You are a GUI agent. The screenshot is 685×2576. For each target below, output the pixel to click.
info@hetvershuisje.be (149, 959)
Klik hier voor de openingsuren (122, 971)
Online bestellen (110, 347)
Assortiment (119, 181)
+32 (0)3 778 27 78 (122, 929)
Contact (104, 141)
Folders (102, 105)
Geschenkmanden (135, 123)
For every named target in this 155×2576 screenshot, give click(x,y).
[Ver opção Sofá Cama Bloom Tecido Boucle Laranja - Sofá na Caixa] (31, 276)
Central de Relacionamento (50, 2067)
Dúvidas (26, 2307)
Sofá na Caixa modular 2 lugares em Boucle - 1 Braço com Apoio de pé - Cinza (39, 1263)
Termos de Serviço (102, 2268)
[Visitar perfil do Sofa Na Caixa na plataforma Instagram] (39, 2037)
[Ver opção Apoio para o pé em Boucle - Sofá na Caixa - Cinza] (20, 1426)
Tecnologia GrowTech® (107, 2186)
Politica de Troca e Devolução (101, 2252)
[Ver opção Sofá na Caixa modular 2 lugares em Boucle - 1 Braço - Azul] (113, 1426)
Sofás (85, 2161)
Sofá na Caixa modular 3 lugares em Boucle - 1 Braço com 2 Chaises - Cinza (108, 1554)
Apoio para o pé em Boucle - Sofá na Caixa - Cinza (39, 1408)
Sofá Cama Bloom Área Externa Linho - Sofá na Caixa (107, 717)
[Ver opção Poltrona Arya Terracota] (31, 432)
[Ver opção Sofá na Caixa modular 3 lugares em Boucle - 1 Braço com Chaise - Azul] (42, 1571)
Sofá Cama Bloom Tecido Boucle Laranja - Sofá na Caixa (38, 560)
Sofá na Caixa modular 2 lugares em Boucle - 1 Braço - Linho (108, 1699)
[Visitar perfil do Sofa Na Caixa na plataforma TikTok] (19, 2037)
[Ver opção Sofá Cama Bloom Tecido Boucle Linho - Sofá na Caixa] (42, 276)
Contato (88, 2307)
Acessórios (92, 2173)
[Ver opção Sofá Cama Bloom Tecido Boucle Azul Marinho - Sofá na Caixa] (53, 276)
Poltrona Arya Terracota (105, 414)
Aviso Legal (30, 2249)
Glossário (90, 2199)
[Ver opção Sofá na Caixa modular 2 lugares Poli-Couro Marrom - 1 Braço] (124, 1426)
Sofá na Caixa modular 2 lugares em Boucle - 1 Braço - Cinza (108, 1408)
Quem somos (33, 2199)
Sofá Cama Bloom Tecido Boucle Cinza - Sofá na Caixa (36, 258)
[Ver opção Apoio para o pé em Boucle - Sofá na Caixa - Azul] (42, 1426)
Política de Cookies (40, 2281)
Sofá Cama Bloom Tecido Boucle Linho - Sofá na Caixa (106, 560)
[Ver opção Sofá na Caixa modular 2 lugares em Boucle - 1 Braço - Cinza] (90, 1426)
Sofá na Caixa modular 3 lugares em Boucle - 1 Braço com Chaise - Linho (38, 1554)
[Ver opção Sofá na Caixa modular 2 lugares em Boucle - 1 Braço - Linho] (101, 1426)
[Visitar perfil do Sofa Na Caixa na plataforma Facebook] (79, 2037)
========
How to complete this task → The answer must consist of each line in the entries above that includes "target".

Task result →
You are a GUI agent. The screenshot is 685×2576. For each target below, output the pixel to click.
For every named target in this 155×2576 screenshot, give click(x,y).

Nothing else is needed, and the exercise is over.